Purpose of review: Probiotics may prevent Clostridium difficile infection (CDI), a leading healthcare-associated infection in the United States. However, prior studies were limited by heterogeneity in products and patient populations. Recent clinical evidence and new approaches to probiotic development are reviewed.
Recent findings: Probiotic use may reduce incident CDI in high-risk populations by as much as 50%, though prior clinical trials have yielded conflicting results. Combining probiotics with prebiotics improves growth and engraftment in the host. Bacillus clausii and Lactobacillus reuteri secrete compounds that directly inhibit C. difficile. Organisms that produce secondary bile acids, such as Clostridium scindens, enhance C. difficile colonization resistance.
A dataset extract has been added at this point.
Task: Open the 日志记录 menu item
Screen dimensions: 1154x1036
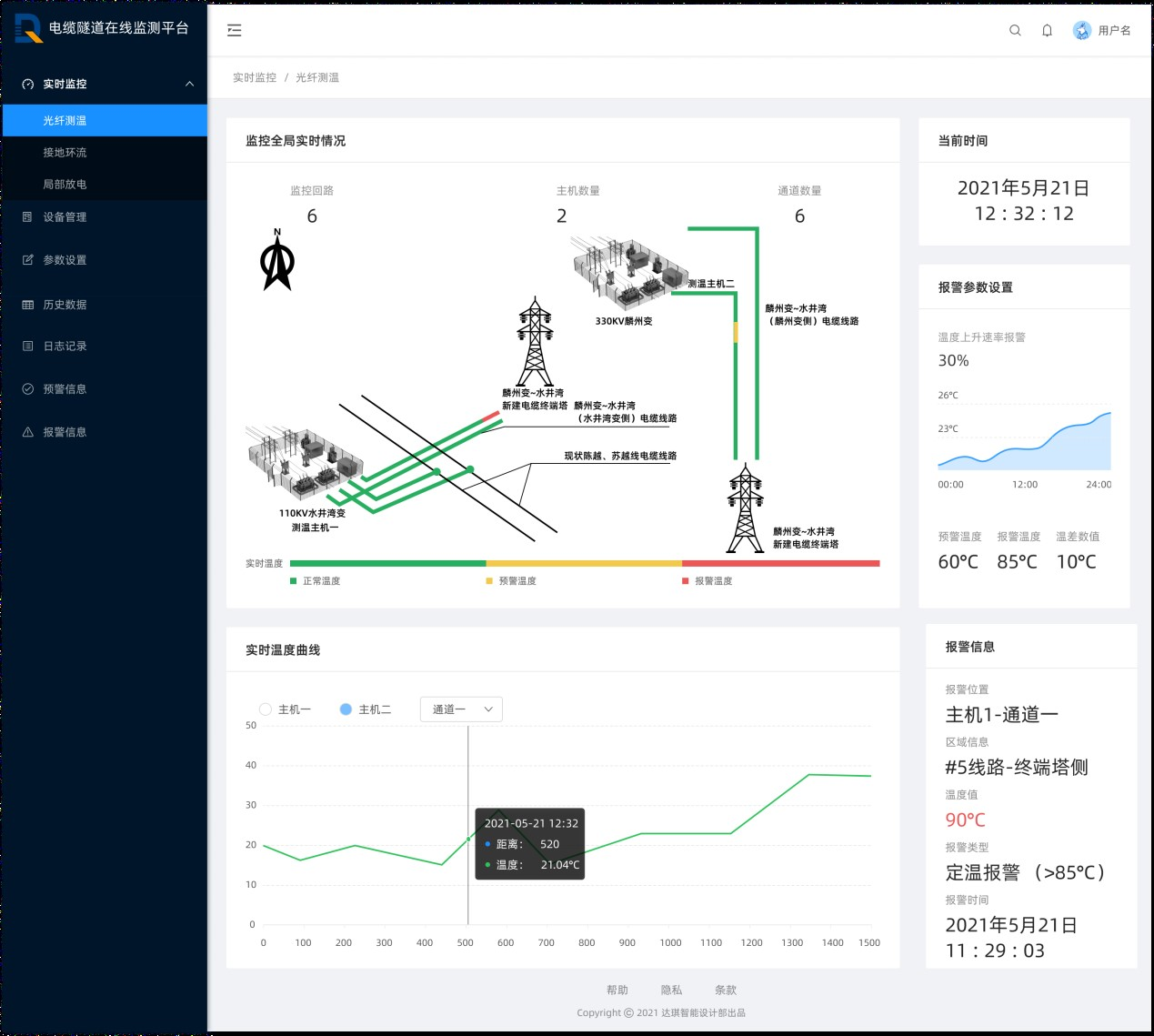Action: tap(65, 347)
Nontoxigenic C. difficile, which provides nutritional niche competition, may prevent CDI. Refinements to fecal microbiota transplantation (FMT) blur the line between probiotics and FMT. These include a quality-controlled stool product (RBX2660), purified Firmicutes spores (SER-109) and sterile fecal filtrate. Bacteriophages may treat CDI but have unknown safety and efficacy in humans.
Summary: There have been a number of advances in probiotics and our understanding of their role in prevention of CDI, but a number of important safety and efficacy questions remain. An improved understanding of the native microbiota structure and function will allow for continued development of rationally designed probiotic therapy to provide enhanced protection against CDI.